[Stored data entries]
▽
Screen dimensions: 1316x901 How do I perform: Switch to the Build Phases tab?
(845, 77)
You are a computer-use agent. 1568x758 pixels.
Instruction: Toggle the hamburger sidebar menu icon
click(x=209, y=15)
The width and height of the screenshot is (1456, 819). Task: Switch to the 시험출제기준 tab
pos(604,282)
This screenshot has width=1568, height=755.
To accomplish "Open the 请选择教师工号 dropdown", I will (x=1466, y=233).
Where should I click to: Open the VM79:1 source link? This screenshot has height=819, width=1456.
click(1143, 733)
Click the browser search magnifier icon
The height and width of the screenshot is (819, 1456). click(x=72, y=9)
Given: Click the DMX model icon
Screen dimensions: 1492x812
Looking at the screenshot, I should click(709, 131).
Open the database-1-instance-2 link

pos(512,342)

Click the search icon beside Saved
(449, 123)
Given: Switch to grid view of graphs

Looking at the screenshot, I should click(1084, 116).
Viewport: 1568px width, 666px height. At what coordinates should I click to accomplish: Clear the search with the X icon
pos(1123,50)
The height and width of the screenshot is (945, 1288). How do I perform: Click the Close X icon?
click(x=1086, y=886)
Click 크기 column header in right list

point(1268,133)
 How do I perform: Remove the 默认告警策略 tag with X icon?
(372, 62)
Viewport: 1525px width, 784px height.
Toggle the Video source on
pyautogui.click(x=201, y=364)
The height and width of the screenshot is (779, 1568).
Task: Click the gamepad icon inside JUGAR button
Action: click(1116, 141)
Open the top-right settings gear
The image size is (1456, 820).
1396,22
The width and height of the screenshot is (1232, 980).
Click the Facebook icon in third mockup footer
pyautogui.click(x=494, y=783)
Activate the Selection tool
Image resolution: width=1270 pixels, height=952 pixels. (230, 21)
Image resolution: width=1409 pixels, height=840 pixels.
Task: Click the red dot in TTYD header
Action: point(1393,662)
△
Activity => Only the lines from the one that holds "Click the Facebook" through the end of the records should appear in the answer, each restated exactly.

Response area =>
Click the Facebook icon in third mockup footer
pyautogui.click(x=494, y=783)
Activate the Selection tool
Image resolution: width=1270 pixels, height=952 pixels. (230, 21)
Image resolution: width=1409 pixels, height=840 pixels.
Task: Click the red dot in TTYD header
Action: point(1393,662)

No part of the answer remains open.